This article comes from our community panel discussion, RevOps tech stack procurement: Best practices.

I’m Greg Larsen, VP of Revenue Operations at Eltropy, and Revenue Operations Alliance ambassador. In this article, I’ll be summarizing the panel discussion I recently moderated with John Hunt, Head of Revenue Enablement at Zappi, and Joe Aurilia, Jr., SVP of Operations at Cyware.

As someone who's been in the RevOps game for years, I can tell you that building out your tech stack is no walk in the park. You can't just sign up for any old software and call it a day. There's a whole maze of decisions, criteria, and stakeholders to navigate.

We did a deep dive into the full tech buying journey, from evaluating solutions to getting stakeholders aligned. Whether you're just starting to build out your RevOps tech stack or simply looking to fill some gaps, these tips should ensure you get the right tools for your org.

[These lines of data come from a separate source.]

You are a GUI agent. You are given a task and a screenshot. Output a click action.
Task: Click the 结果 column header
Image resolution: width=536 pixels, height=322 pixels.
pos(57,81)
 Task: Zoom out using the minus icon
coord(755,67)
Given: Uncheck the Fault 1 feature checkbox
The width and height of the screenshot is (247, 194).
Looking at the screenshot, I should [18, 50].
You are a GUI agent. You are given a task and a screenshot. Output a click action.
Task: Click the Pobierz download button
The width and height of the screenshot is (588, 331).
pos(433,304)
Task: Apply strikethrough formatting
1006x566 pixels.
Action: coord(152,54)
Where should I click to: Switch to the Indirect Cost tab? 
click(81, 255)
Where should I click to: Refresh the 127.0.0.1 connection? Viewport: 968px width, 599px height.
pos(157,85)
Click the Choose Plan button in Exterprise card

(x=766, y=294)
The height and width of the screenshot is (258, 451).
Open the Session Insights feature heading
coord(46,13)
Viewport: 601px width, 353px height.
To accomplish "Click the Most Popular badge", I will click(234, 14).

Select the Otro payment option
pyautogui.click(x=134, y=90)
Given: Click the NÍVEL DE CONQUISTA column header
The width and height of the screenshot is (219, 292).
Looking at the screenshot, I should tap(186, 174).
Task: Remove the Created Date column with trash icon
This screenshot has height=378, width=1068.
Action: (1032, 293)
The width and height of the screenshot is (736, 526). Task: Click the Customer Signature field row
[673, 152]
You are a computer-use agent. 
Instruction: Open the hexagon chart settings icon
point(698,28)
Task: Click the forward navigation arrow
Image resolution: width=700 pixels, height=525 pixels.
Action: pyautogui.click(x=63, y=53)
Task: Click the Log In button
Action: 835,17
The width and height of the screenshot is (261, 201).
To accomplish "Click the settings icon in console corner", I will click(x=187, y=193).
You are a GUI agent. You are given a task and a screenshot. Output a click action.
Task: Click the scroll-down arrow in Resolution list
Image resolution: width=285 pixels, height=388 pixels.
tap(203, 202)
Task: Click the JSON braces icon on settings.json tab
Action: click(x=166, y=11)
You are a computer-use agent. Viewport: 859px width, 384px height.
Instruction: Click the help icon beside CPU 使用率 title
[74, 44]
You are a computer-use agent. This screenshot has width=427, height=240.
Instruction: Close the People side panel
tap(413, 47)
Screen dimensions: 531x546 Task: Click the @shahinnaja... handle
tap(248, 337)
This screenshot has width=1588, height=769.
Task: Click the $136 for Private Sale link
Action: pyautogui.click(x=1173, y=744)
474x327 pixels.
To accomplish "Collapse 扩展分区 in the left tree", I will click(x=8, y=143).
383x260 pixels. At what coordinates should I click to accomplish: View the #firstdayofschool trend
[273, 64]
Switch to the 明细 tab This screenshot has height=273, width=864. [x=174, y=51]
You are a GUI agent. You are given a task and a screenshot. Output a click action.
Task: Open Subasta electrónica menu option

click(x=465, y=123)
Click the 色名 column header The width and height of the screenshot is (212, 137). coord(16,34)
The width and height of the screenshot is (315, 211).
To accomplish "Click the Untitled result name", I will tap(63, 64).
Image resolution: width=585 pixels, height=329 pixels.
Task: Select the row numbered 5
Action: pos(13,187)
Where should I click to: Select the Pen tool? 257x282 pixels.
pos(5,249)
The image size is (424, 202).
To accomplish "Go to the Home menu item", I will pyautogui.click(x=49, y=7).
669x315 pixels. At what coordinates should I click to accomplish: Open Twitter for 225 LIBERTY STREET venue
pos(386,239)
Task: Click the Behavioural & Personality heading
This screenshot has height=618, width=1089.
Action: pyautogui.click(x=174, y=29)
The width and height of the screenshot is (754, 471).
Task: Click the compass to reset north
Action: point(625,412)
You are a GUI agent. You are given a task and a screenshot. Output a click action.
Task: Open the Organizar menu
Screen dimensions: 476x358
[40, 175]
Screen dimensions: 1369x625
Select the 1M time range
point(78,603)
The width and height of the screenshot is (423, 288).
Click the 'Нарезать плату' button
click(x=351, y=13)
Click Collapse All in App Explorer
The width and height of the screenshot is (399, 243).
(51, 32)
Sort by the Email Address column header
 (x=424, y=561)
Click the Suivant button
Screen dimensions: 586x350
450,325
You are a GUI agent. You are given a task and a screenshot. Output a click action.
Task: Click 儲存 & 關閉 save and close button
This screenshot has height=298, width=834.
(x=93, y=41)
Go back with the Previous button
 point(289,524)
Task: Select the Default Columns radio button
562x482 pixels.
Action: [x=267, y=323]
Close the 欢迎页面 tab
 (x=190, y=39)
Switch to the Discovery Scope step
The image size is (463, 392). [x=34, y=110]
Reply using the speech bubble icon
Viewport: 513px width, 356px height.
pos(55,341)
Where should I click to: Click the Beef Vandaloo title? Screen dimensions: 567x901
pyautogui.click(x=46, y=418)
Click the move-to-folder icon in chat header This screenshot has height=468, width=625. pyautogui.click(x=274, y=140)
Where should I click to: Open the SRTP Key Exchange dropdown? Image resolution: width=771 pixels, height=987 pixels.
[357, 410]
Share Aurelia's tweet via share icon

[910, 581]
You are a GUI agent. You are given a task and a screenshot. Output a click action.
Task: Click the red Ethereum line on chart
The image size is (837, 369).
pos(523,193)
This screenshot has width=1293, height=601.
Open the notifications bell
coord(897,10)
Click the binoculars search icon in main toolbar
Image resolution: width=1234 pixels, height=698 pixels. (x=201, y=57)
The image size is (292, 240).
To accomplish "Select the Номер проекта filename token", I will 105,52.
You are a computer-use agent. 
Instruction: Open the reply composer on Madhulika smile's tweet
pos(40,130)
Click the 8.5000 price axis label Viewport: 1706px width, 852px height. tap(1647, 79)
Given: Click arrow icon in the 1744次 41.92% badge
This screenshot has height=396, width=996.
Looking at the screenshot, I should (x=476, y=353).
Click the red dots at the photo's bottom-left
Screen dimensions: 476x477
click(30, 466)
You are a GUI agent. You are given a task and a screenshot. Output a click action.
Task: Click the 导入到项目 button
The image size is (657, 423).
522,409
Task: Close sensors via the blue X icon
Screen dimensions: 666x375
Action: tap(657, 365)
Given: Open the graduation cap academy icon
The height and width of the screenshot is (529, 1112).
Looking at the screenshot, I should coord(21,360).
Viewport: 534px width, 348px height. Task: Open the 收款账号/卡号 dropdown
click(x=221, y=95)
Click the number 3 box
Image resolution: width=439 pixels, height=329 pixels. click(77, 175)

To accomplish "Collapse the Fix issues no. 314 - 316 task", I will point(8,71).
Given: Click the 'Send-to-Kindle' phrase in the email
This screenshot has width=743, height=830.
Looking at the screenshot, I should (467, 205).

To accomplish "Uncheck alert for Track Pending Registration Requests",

The RevOps tech buying journey: 1. Current stack. 2. Assess vendors. 3. Contract processes. 4. Implement. 5. Adopt.
The RevOps tech buying journey

This article will cover:

Assessing your current tech stack

You can't navigate the maze of buying new software without understanding your existing tech stack. At my company, we take a structured approach by maintaining a detailed spreadsheet of all our applications. It lists the users, costs, renewal dates, and impact assessment for each tool.

Why is this important? It's easy to procure new software based on a slick sales pitch, only to realize later that you're not getting the value or that you already have something similar. By auditing your stack, you can identify overlaps, underutilized tools ripe for consolidation, and areas where you genuinely need to fill a gap.

John put it brilliantly: “If a piece of software doesn't neatly fit into either the buyer's journey or the seller's workflow, or if it's duplicating functionality we already have, that's a strong signal it may be on the chopping block before renewal.”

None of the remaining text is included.